(Items listed in a dataset)
____

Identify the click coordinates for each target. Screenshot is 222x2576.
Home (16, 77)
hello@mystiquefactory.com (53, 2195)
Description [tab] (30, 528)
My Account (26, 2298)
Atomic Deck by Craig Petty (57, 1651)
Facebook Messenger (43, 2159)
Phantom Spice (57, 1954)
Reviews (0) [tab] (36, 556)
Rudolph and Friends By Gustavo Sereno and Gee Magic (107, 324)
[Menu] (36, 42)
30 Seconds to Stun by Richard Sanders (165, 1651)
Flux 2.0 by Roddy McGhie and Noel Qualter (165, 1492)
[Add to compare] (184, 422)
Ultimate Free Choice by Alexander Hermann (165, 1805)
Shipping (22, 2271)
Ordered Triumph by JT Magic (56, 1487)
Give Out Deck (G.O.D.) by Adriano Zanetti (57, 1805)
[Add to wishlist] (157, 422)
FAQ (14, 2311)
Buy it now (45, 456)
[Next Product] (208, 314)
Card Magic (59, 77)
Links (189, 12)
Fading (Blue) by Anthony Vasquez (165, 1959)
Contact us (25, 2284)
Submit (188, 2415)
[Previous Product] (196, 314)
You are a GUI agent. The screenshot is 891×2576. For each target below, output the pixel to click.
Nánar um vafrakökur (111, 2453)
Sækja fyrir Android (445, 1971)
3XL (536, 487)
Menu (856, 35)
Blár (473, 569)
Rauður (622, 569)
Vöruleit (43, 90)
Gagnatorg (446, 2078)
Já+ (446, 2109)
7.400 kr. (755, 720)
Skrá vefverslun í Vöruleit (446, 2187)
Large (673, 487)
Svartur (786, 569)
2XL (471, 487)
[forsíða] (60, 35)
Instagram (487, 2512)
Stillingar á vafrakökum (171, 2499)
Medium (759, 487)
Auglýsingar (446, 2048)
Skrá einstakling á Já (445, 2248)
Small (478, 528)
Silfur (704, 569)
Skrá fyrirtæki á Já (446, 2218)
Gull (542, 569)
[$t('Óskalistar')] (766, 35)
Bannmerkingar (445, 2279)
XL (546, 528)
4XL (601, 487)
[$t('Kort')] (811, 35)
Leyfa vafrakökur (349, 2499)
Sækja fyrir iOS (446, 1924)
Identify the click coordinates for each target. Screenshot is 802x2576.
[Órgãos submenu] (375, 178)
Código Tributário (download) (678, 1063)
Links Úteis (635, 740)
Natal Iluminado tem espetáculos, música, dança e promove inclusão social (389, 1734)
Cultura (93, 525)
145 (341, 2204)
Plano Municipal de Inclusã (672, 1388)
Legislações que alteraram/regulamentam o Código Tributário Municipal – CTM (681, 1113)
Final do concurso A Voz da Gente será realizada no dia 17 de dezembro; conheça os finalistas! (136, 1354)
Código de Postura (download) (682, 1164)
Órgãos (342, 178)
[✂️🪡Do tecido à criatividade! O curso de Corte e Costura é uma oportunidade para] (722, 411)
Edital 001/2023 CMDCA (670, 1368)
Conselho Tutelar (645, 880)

____

What is needed is an exact copy of the lines from the one containing "Svartur (786, 569)" through the final line of the data, both included, and nothing more.

* [COMPLETED EXERCISE]
Svartur (786, 569)
2XL (471, 487)
[forsíða] (60, 35)
Instagram (487, 2512)
Stillingar á vafrakökum (171, 2499)
Medium (759, 487)
Auglýsingar (446, 2048)
Skrá einstakling á Já (445, 2248)
Small (478, 528)
Silfur (704, 569)
Skrá fyrirtæki á Já (446, 2218)
Gull (542, 569)
[$t('Óskalistar')] (766, 35)
Bannmerkingar (445, 2279)
XL (546, 528)
4XL (601, 487)
[$t('Kort')] (811, 35)
Leyfa vafrakökur (349, 2499)
Sækja fyrir iOS (446, 1924)
Identify the click coordinates for each target. Screenshot is 802x2576.
[Órgãos submenu] (375, 178)
Código Tributário (download) (678, 1063)
Links Úteis (635, 740)
Natal Iluminado tem espetáculos, música, dança e promove inclusão social (389, 1734)
Cultura (93, 525)
145 (341, 2204)
Plano Municipal de Inclusã (672, 1388)
Legislações que alteraram/regulamentam o Código Tributário Municipal – CTM (681, 1113)
Final do concurso A Voz da Gente será realizada no dia 17 de dezembro; conheça os finalistas! (136, 1354)
Código de Postura (download) (682, 1164)
Órgãos (342, 178)
[✂️🪡Do tecido à criatividade! O curso de Corte e Costura é uma oportunidade para] (722, 411)
Edital 001/2023 CMDCA (670, 1368)
Conselho Tutelar (645, 880)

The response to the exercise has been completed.